Entre os muitos elementos que Quentin Tarantino compartilha com Brian De Palma, há um que ajuda a explica porque os dois cineastas são frequentemente mal compreendidos: em seus filmes, existe o mesmo gosto por compartilhar do drama e da sátira com igual desenvoltura – às vezes nas mesmas sequências – por caricaturar o aparentemente sério e, ao mesmo tempo, sentir na carne a violência grosseira que infligem, eles próprios, sobre suas personagens. Esta aposta contínua no drama e na caricatura faz com que De Palma frequentemente seja reduzido a um mero cínico e que Tarantino seja por vezes tratado como um troglodita grosseiro a canibalizar a história do cinema. É uma imagem ao qual se retornou com frequência desde o lançamento deste novo filme, que, mais do que qualquer outro de Tarantino, parece ter despertado a ira de muitos, em parte justamente pela sua disposição em se equilibrar entre o trágico e o caricatural. Django Livre certamente não é uma lição histórica sobre escravidão nos Estados Unidos – Tarantino não tem o menor temperamento para uma empreitada como essa –, mas um muito autoconsciente filme sobre histórias de violência, em que o foco não é a verdade dos fatos, e sim a maneira como a permanência de tal violência depende que todos assumam os mesmos papéis, a começar pela figura do próprio cineasta. Perto do final de Django Livre, Tarantino implode a si mesmo, no que deve ser um dos momentos mais honestos do cinema em 2012.

Como quase todos os filmes sobre escravidão de realizadores brancos, Django Livre é essencialmente sobre a culpa branca. Nos termos de exploitaition tão caros ao cineasta, podemos dizer que se trata de uma releitura de Sweet Sweetback’s Baadasssss Song, de Melvin Van Peebles, na qual a raiva incontida que o cineasta exibia enquanto construía sua série de imagens de abuso é substituída por iguais doses de arrependimento. Só que, se filmes de expiação do artista branco se caracterizam, de Stanley Kramer a Steven Spielberg, pela nobreza do tom, nada poderia ser mais distante do que vemos aqui. Django Livre se constrói, assim como Sweet Sweetback’s Baadasssss Song, por meio de uma série de imagens de violência perpetuada por figuras de autoridade, oficial ou social, sobre o corpo do seu protagonista. Quando Quentin Tarantino se dispõe a lançar uma manada de cães de caça sobre um pequeno coadjuvante negro, ou quando coloca Jamie Foxx dependurado nu para ser torturado, é impossível esconder seu próprio prazer em encenar tais situações.
☆ ☆ ☆ ☆
### SOBRE A TAREFA
Resuma o texto sobre Django Livre em duas frases.
☆ ☆ ☆ ☆
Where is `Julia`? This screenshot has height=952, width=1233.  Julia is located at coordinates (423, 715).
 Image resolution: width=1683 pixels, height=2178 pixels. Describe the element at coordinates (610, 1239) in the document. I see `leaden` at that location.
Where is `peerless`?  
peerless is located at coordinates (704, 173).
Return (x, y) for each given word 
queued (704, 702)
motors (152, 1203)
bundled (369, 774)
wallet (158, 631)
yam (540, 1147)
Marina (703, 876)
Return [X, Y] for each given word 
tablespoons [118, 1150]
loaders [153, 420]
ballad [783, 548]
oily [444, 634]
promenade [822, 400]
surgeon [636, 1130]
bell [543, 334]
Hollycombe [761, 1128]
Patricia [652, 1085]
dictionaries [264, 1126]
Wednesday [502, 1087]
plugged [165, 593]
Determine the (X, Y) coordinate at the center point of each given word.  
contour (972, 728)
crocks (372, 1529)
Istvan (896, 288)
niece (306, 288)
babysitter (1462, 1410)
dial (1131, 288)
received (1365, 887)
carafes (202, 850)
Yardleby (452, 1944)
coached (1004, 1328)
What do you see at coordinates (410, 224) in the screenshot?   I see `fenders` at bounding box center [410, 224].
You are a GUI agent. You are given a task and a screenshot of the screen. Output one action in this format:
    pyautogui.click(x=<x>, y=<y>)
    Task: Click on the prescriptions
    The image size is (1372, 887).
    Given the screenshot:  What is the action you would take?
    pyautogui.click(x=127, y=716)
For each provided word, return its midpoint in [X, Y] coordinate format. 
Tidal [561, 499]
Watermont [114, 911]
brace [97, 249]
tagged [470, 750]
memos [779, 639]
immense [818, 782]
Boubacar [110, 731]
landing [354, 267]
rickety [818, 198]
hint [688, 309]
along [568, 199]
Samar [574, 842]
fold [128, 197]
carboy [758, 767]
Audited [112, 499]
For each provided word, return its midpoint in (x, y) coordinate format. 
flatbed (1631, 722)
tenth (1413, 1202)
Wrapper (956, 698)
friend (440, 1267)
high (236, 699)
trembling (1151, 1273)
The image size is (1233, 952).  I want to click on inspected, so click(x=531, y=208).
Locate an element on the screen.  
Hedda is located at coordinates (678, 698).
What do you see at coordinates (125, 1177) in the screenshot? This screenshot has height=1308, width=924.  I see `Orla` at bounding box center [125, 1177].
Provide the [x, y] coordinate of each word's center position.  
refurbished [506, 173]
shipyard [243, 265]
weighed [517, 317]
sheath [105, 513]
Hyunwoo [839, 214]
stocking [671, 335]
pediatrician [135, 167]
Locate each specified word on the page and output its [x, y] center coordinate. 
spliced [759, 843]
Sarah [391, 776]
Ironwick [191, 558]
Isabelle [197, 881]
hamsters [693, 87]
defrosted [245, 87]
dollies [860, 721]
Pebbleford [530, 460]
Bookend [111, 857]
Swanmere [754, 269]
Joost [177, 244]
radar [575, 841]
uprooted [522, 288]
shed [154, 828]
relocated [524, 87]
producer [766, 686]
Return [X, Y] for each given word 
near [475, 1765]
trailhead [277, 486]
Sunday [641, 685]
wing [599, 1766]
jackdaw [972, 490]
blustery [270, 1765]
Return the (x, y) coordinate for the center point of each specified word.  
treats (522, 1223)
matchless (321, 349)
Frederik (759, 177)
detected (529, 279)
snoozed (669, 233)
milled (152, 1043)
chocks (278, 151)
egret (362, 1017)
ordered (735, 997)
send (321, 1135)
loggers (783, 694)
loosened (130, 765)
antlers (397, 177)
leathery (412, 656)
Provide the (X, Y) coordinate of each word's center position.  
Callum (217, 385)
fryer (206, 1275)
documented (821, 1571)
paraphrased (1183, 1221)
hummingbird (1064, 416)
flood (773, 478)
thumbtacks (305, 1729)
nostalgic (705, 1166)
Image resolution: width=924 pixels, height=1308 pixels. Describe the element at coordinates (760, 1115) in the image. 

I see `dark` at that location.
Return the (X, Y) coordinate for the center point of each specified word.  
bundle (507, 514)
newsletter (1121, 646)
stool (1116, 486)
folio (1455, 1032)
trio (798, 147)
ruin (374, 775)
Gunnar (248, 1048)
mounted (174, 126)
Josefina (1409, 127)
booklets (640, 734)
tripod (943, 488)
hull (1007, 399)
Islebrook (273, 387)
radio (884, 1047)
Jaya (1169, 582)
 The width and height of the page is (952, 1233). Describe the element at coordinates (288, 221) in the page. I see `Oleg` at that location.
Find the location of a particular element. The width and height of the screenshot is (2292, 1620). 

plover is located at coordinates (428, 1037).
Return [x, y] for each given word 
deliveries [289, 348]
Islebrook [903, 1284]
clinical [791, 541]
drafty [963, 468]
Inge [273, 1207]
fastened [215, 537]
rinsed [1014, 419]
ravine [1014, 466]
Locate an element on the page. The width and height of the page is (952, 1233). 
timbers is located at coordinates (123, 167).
☆ ☆ ☆ ☆
### RESULTADO DA TAREFA
Tarantino e De Palma costumam ser mal compreendidos porque alternam drama e sátira com igual desenvoltura. Django Livre não é uma lição histórica sobre a escravidão, mas um filme autoconsciente sobre histórias de violência e, no fundo, sobre a culpa branca, embora sem a nobreza de tom dos filmes de expiação, pois Tarantino não esconde o prazer em encenar cenas de abuso.